There it is. The t-word – a major taboo among evolutionary biologists. Goal-directed explanations automatically question your loyalty to Darwin. As Friedrich Engels celebrated, when reading On The Origin of Species in 1859: "There was one aspect of teleology that had yet to be demolished, and that has now been done." But has it? This is the moot point.

The scientifically respectable become edgy when approaching this domain. Read Malcolm Thorndike Nicholson's measured piece on the reaction Nagel's book sparked, published in Prospect. The possibility that the universe wants, in some way, to become conscious will "appear absurd" or "strange", he warns. But bear the anxiety, he doesn't quite continue, and consider the arguments.

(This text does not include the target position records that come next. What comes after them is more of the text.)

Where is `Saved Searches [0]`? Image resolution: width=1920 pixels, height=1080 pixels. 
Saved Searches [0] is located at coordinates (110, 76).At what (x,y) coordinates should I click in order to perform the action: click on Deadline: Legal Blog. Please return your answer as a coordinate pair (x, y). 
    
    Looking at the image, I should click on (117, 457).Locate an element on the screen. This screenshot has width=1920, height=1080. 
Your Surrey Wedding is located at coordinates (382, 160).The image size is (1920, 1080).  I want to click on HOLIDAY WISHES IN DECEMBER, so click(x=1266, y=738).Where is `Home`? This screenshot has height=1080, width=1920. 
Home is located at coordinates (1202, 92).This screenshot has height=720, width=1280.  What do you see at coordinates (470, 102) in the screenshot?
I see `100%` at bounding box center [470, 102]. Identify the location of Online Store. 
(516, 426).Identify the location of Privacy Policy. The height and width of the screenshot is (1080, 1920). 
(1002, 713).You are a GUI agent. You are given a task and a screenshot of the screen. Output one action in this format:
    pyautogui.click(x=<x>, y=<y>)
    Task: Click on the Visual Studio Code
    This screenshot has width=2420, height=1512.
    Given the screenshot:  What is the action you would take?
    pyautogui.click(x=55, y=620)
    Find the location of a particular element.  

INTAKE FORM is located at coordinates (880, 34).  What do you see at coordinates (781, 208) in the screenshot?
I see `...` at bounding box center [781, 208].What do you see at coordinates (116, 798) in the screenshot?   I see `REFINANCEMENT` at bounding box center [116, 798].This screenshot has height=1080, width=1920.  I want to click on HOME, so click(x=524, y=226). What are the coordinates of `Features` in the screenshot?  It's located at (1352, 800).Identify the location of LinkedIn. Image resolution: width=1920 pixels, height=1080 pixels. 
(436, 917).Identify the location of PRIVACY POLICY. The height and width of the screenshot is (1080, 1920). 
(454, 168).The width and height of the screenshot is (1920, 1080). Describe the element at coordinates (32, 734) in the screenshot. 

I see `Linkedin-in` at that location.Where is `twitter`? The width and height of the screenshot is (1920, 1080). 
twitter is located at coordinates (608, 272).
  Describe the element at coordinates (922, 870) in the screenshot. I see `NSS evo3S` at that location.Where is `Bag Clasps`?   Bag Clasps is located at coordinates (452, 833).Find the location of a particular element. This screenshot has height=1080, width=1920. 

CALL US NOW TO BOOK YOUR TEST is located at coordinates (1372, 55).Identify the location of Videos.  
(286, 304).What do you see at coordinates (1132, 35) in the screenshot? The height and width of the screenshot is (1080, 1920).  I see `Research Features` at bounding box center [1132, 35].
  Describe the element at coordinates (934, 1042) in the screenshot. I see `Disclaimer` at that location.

I'm considering some of them with Rupert Sheldrake in a series of podcasts, if you'll forgive the plug. But it is striking that they can be aired in relatively kosher scientific circles too. A recent example is Paul Davies's bestseller, The Goldilocks Enigma. Davies argues that the refusal of natural teleology rests on an assumption that nature obeys laws that are written into the fabric of the cosmos. However, quantum physics offers every reason to doubt that this is so. The upshot is that Davies himself favours a universe that contains a "life principle".

So how come teleology is acceptable among cosmologists? It may be that they are used to the basic assumptions of their science being regularly overturned. Biology, though, has had a very good run since 1859. Questioning their science feels like a form of self-sabotage and dangerous. Hence, Brian Leiter and Michael Weisberg, reviewing Nagel for the Nation, evoked the spectre of supernaturalism; and Simon Blackburn, reviewing for the New Statesman, jested that "if there were a philosophical Vatican, the book would be a good candidate for going on to the Index".

That was written tongue-in-cheek, but it is a purity argument no less. As Mary Douglas pointed out, secular societies still draw symbolic boundaries to keep the permissible in and threatening stuff out. Those who cross them risk expulsion. The media ritual of the public review offers a mechanism.

As Freeman Dyson recently wrote in the New York Review of Books, contemporary philosophers bow too low to science, mostly because they haven't done any, and have simultaneously lost touch with the elements that made their predecessors so great: the truths held by history, literature, religion. The 2012 award is well earned. We need those prepared to face the flak.